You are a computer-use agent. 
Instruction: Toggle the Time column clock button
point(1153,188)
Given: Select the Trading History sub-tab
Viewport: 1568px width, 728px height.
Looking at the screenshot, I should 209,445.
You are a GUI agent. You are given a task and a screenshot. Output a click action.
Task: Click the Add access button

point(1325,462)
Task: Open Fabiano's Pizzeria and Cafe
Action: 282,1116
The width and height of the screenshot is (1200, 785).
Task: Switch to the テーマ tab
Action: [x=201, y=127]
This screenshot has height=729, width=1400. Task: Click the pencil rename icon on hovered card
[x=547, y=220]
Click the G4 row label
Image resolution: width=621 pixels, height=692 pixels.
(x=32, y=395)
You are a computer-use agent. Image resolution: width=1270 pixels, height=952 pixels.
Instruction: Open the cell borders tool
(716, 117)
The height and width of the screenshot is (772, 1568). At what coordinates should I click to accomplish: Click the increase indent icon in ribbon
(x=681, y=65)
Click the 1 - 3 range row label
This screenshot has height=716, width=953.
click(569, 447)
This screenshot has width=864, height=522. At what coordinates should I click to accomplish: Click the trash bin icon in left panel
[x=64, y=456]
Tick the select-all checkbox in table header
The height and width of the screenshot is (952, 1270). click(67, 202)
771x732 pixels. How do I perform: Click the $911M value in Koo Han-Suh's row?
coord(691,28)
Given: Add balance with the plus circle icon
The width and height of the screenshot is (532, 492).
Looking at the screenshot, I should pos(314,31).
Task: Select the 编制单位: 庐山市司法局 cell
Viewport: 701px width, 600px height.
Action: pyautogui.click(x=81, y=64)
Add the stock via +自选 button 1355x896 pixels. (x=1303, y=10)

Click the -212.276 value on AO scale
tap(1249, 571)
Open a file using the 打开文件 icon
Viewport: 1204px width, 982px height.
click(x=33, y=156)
----
Every word in the records must appear in your copy exactly as it does above.

You are a computer-use agent. 
Instruction: Toggle the Time column clock button
point(1153,188)
Given: Select the Trading History sub-tab
Viewport: 1568px width, 728px height.
Looking at the screenshot, I should 209,445.
You are a GUI agent. You are given a task and a screenshot. Output a click action.
Task: Click the Add access button

point(1325,462)
Task: Open Fabiano's Pizzeria and Cafe
Action: 282,1116
The width and height of the screenshot is (1200, 785).
Task: Switch to the テーマ tab
Action: [x=201, y=127]
This screenshot has height=729, width=1400. Task: Click the pencil rename icon on hovered card
[x=547, y=220]
Click the G4 row label
Image resolution: width=621 pixels, height=692 pixels.
(x=32, y=395)
You are a computer-use agent. Image resolution: width=1270 pixels, height=952 pixels.
Instruction: Open the cell borders tool
(716, 117)
The height and width of the screenshot is (772, 1568). At what coordinates should I click to accomplish: Click the increase indent icon in ribbon
(x=681, y=65)
Click the 1 - 3 range row label
This screenshot has height=716, width=953.
click(569, 447)
This screenshot has width=864, height=522. At what coordinates should I click to accomplish: Click the trash bin icon in left panel
[x=64, y=456]
Tick the select-all checkbox in table header
The height and width of the screenshot is (952, 1270). click(67, 202)
771x732 pixels. How do I perform: Click the $911M value in Koo Han-Suh's row?
coord(691,28)
Given: Add balance with the plus circle icon
The width and height of the screenshot is (532, 492).
Looking at the screenshot, I should pos(314,31).
Task: Select the 编制单位: 庐山市司法局 cell
Viewport: 701px width, 600px height.
Action: pyautogui.click(x=81, y=64)
Add the stock via +自选 button 1355x896 pixels. (x=1303, y=10)

Click the -212.276 value on AO scale
tap(1249, 571)
Open a file using the 打开文件 icon
Viewport: 1204px width, 982px height.
click(x=33, y=156)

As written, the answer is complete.